─── ENTRIES SHOWN ───

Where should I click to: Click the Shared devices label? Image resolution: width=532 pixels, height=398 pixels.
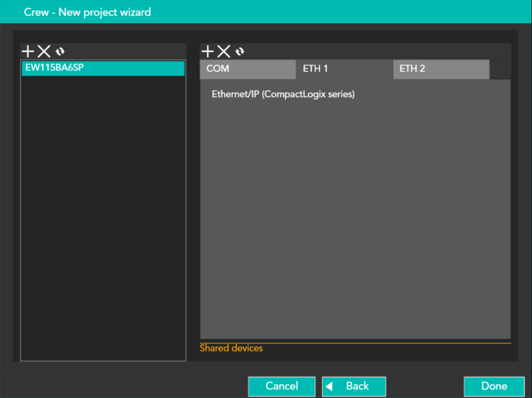231,349
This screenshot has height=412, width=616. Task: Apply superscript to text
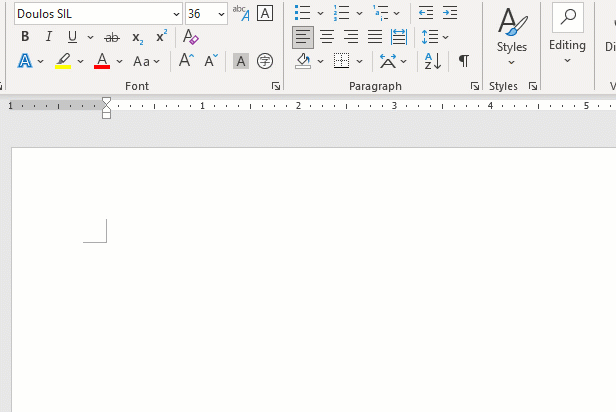(161, 37)

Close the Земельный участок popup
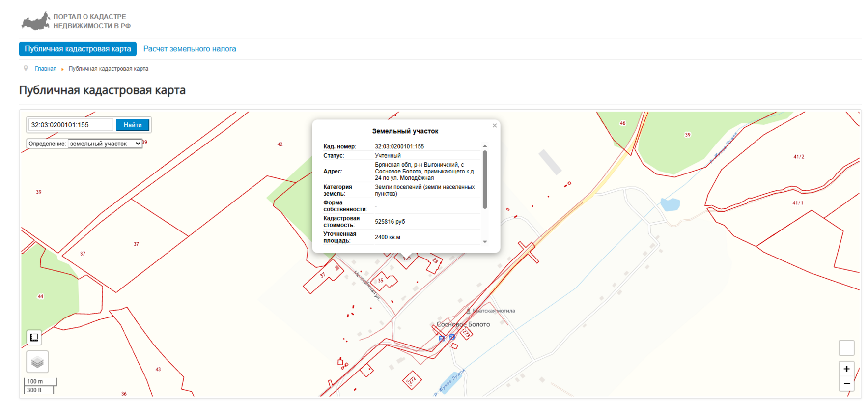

───

→ PROBLEM REQUIREMENTS
Output all the records above exactly, but without their images.

→ EXERCISE RESULT
Where should I click to: Click the Shared devices label? Image resolution: width=532 pixels, height=398 pixels.
231,349
This screenshot has height=412, width=616. Task: Apply superscript to text
(161, 37)

Close the Земельный участок popup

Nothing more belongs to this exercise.